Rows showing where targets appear
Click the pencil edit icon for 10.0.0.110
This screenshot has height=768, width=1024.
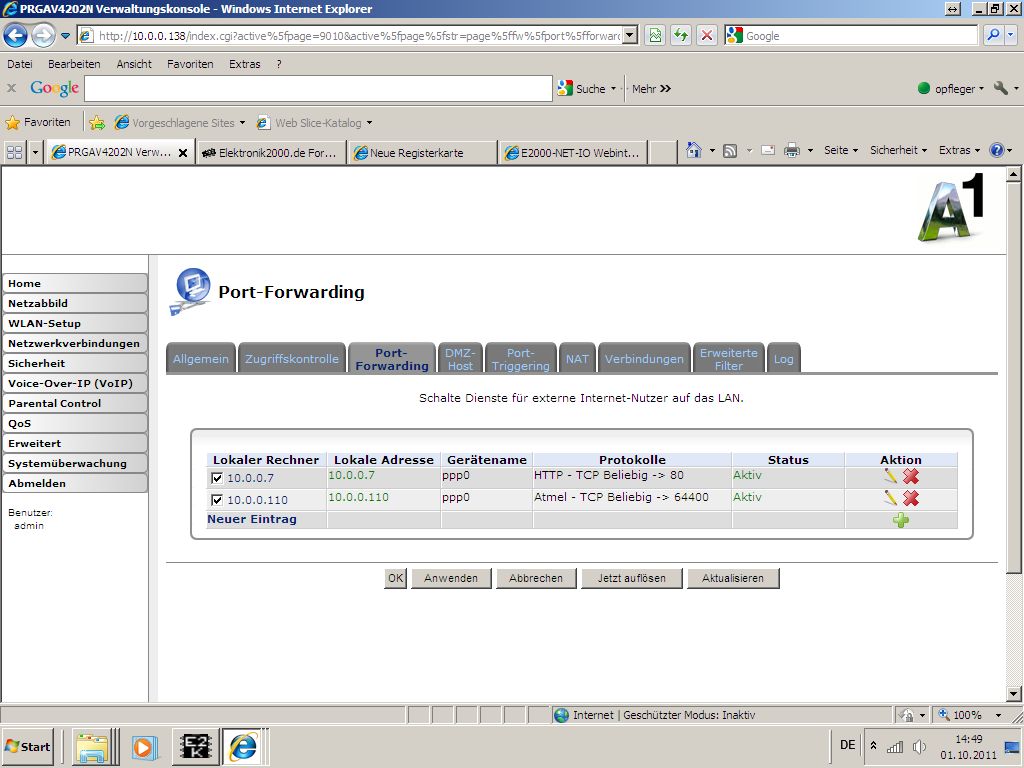click(x=890, y=498)
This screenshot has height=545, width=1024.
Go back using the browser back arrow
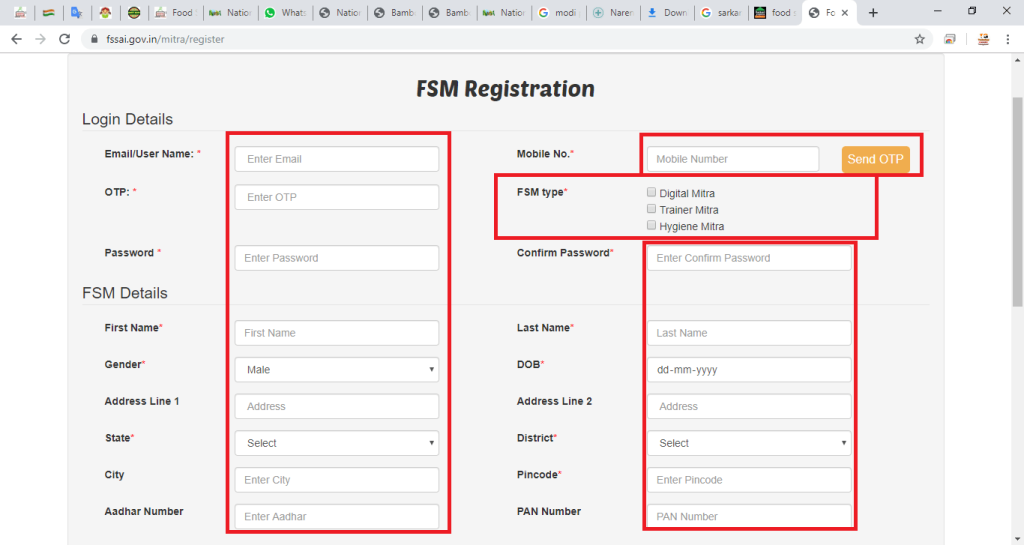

*What to work on*
Rewrite the records with every "screenshot" swapped for "image" and nothing else altered. Leave the pictures out of your answer.

*Completed exercise*
Click the pencil edit icon for 10.0.0.110
This image has height=768, width=1024.
click(x=890, y=498)
This image has height=545, width=1024.
Go back using the browser back arrow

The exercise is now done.